There are two ways you can buy baby chicks at the feed store. “Straight run” means they haven’t been sexed, and the likelihood of getting a rooster is 60%. “Sexed” means a professional has decided on its gender, and the margin of error is 2–10%. So when hubby brought home a white chick he called Ugly Betty (see my post on The Ugly Box), I should have known then and there that 2% would raise its ugly head.

You see, I’ve had bad luck with white birds. The first one was, yes, a rooster. The second was a girl, a rescue from the animal shelter. She had been abused in a playground by nasty horrible children who I hope meet a fitting end, and actually had bicycle tire marks on her little wings. Turns out she was a meat bird, who are genetically engineered to grow huge by 8 weeks … so huge their legs can’t hold them up and sometimes actually break. The little love didn’t survive her DNA.

Which brings me to my third white bird, Ugly Betty. Who is lovely, and sweet natured, and comes when you call, and … who sat on my shoulder the other evening and crowed in my ear. The 2% strikes again!

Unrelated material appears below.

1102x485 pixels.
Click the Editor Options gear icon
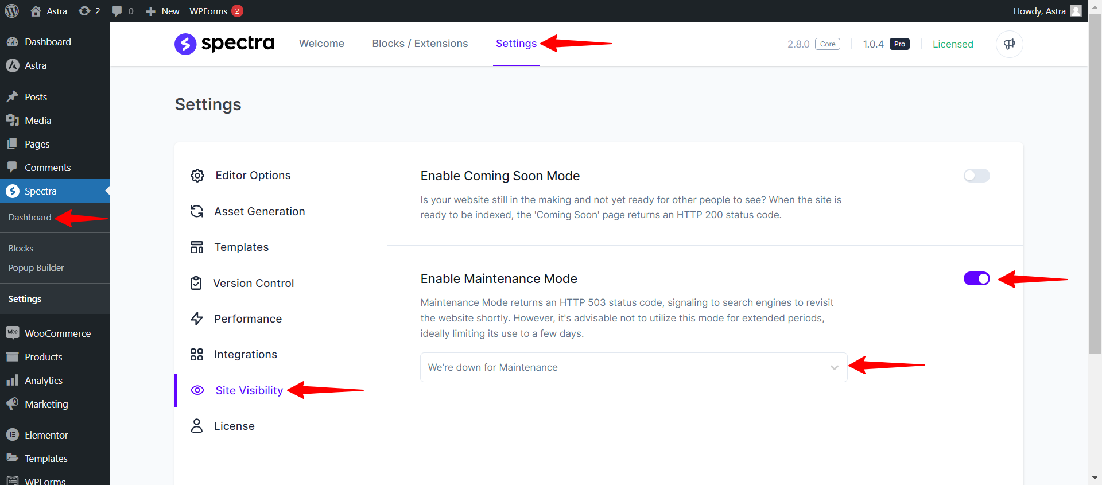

My DH has a strict no-rooster policy. But as I explained to him, you can’t rescue a bird from the Ugly Box and then give it away when it isn’t what you want. So now that Betty has become Benny, we’re adopting a wait-and-see policy. If Benny turns out to be as quiet as he’s begun, he may be able to stay here instead of going to the home DH has arranged for him. It’s a good home, and he’d be happy there, it’s just that . . .

. . . I love the little guy.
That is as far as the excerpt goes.